I’m trying to make an IoT device using armbian that needs lte connectivity and GPS tracking, as I’m quite inexperienced in the subject I figured I would use modem manager. With modem manager I can use lte without problems but i can’t get gps data because it thinks that the module isn’t compatible.
So this is a MC7700, I would probably keep it simple and stick with mm, using QMI would entail a load of work and the unit is soo old now there are no guarantees that it would work with the current SDK.
So what error is the mmcli throwing at you when you specify the modem? Does the modem have the right port assigned to it in the system for the NMEA?
at!udusbcomp=?
0 - HIP DM NMEA AT MDM1 MDM2 MDM3 MS SUPPORTED
1 - HIP DM NMEA AT MDM1 MS NOT SUPPORTED
2 - HIP DM NMEA AT NIC1 MS SUPPORTED
3 - HIP DM NMEA AT MDM1 NIC1 MS SUPPORTED
4 - HIP DM NMEA AT NIC1 NIC2 NIC3 MS SUPPORTED
5 - HIP DM NMEA AT ECM1 MS SUPPORTED
6 - DM NMEA AT QMI NOT SUPPORTED
7 - DM NMEA AT RMNET1 RMNET2 RMNET3 NOT SUPPORTED
8 - Win8 Std Net NOT SUPPORTED
at!udusbcomp?
!UDUSBCOMP: 3
The “sierra legacy” plugin in ModemManager (the one used when the module is in Direct IP mode) doesn’t support GPS location, it’s just not developed yet. If you switch the module to QMI, you’ll be able to use the built-in GPS management from the QMI PDS service, and that should work as expected.
If you still want to stick using DirectIP and ModemManager, you can always tell MM to ignore the specific TTY in charge of the GPS (with ID_MM_PORT_IGNORE udev rules) and then you would be able to manage the GPS yourself without MM interfering.
If you have a recent enough libqmi, you could also use qmi-firmware-update to perform the upgrade; run “qmi-firmware-update --help-examples” and look for the MC7700 example.
Thank you for your help, I managed to ignore the port like you suggested by creating a file in /etc/udev/rules.d/ with the name 50-at.rules with the following content:
This makes MM ignore the NMEA port but for some reason I don’t get anything in that port with the default driver.
Sadly changing the firmware is not an option for me because I have to many units and I think that would be a lot of work (unless there is an automatic way of doing so).

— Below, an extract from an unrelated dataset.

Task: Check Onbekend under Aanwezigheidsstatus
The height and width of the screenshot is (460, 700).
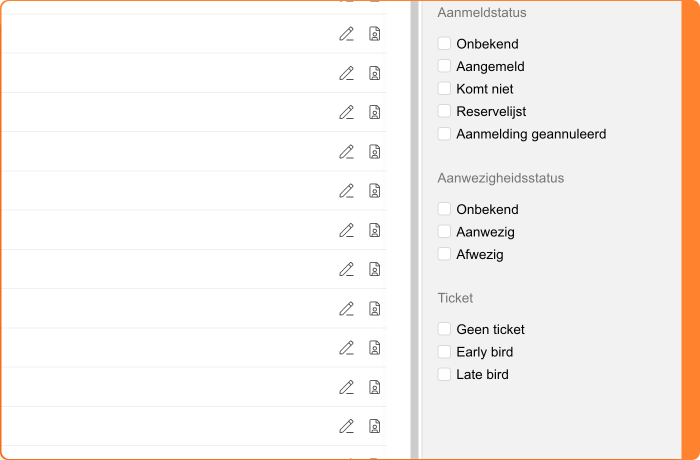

One thing that kinda worked was using the command at!udpid=68A2 to switch the modem to QMI mode (but like you said this doesn’t make QMI work) with this the device was grabbed with the GobiSerial drivers instead of the sierra drivers and now I can get the GPS data through the NMEA port and use Modem Manager, but this option makes a ppp0 connection instead of a wwan0. If i understand correctly the wwan0 is faster so I would prefer that one.